● **SOURCE DOCUMENT**:
Background Narrative

Not long after the abortive Nationalist coup in mid-July 1936 it became evident that the Spanish Civil War - despite its origins in indigenous conflicts - would be more than a domestic Spanish affair. Such things were not new: in Russia between 1918 and 1921 'interventions' had sought to change the government, without success. But in Spain two decades later, intervention (and non-intervention) by foreign powers, whether deliberately or by default, saw to it that the government did change.

To see the Spanish Civil War in its full international perspective, its impact on the intervening and 'neutral' powers (and relations between them) needs to be considered. For example, the war further weakened Italy's economy and was instrumental in forging the Rome-Berlin Axis. It led to splits in the French and British cabinets and eventually to Anthony Eden's resignation as Foreign Secretary. In the United States it helped undermine the isolationist consensus. (The significance of Russian intervention and of the International Brigades is considered in detail in the next chapter.)

● **RECORDED DATA**:
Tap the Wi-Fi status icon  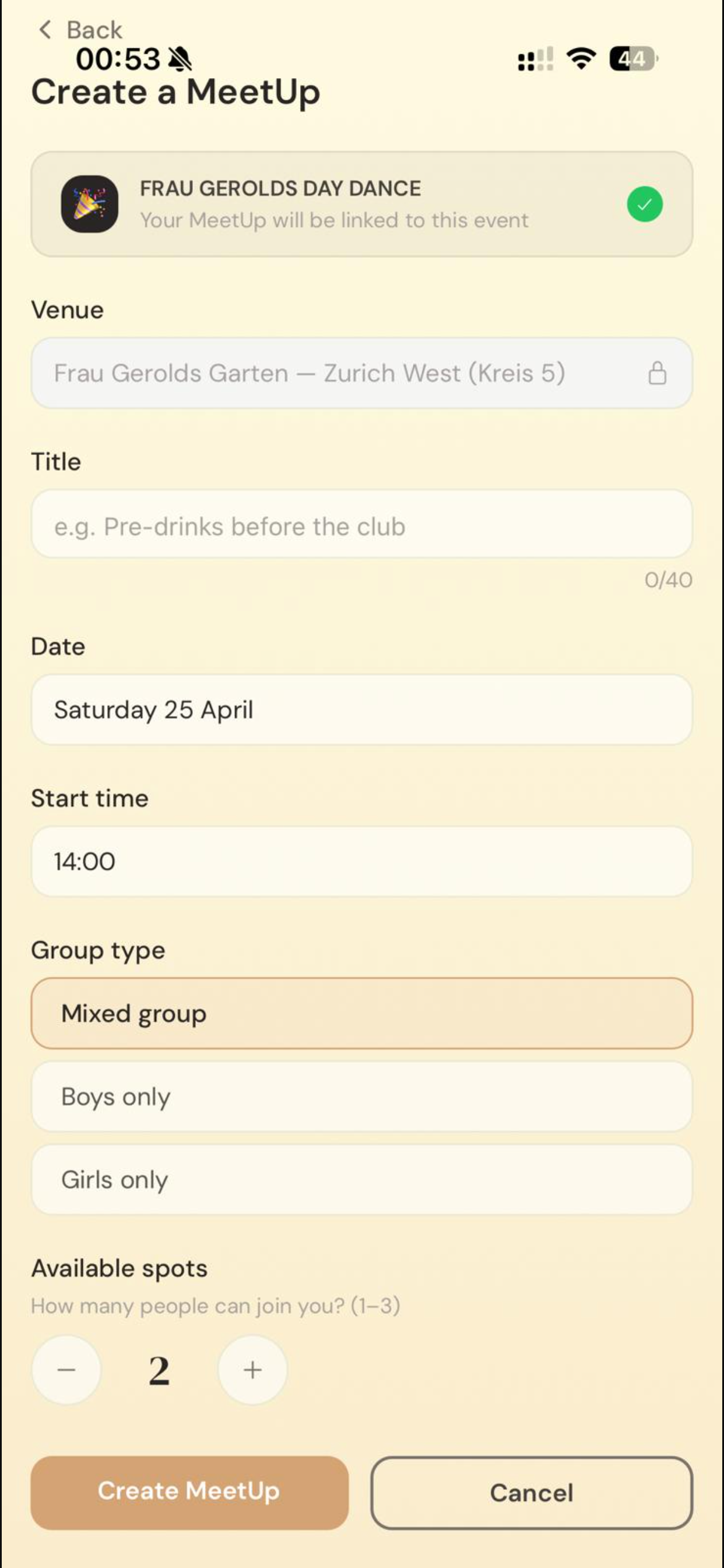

● **STATED EXERCISE A**:
In the background narrative on the Spanish Civil War, whose resignation as Foreign Secretary did the war eventually bring about?
● **STATED EXERCISE B**:
Carry on the background narrative about the Spanish Civil War's international impact, starting after its last sentence.

● **EXPECTED ANSWER A**:
Anthony Eden's

● **EXPECTED ANSWER B**:
On several levels, 1936 set the pattern for future developments. Having decided to assist the insurgents, Hitler and Mussolini supplied Junkers and Savoia-Marchetti aircraft to transport the Spanish Foreign Legion and Moorish regulares from Morocco. Heinkel biplane fighters were landed at Cádiz by early August 1936 and, though towards the end of the month Germany and Italy 'agreed in principle' to nonintervention, up to October 1936 freighters regularly left German ports loaded with combat aircraft, artillery and light tanks. From August, too, Italian fighter planes flew missions in Spain. The first bombing raids on Madrid took place on 28 August. Portugal had also pledged assistance to the Nationalists. American Texaco oil helped fuel the latter's war effort from the first weeks of the conflict; American motor companies such as Ford supplied Franco's forces with trucks.

In France the question of whether to support the Spanish Republican government divided the Popular Front cabinet of Léon Blum. In fact, nearly fifty French biplanes (Neuport-Delage 52s) built in Spain were already in use by government forces in July 1936; by mid-October a further ninety-four French aircraft had been delivered to Spain. However, nonintervention became the official stance, as the best means of 'quarantining' the conflict.

In early August Britain and France produced a draft policy proposal, though when the Non-Intervention Committee held its first meeting in London in early September interventionist powers were, ironically, at least as conspicuous by their presence as Britain, France and the Soviet Union. (Until mid-October, Russian aid to the Republic consisted mainly of food.) Not surprisingly, Republican Spain's efforts to present its case to the Non-Intervention Committee, and the League of Nations, many of whose members were pro-Franco, yielded nothing positive.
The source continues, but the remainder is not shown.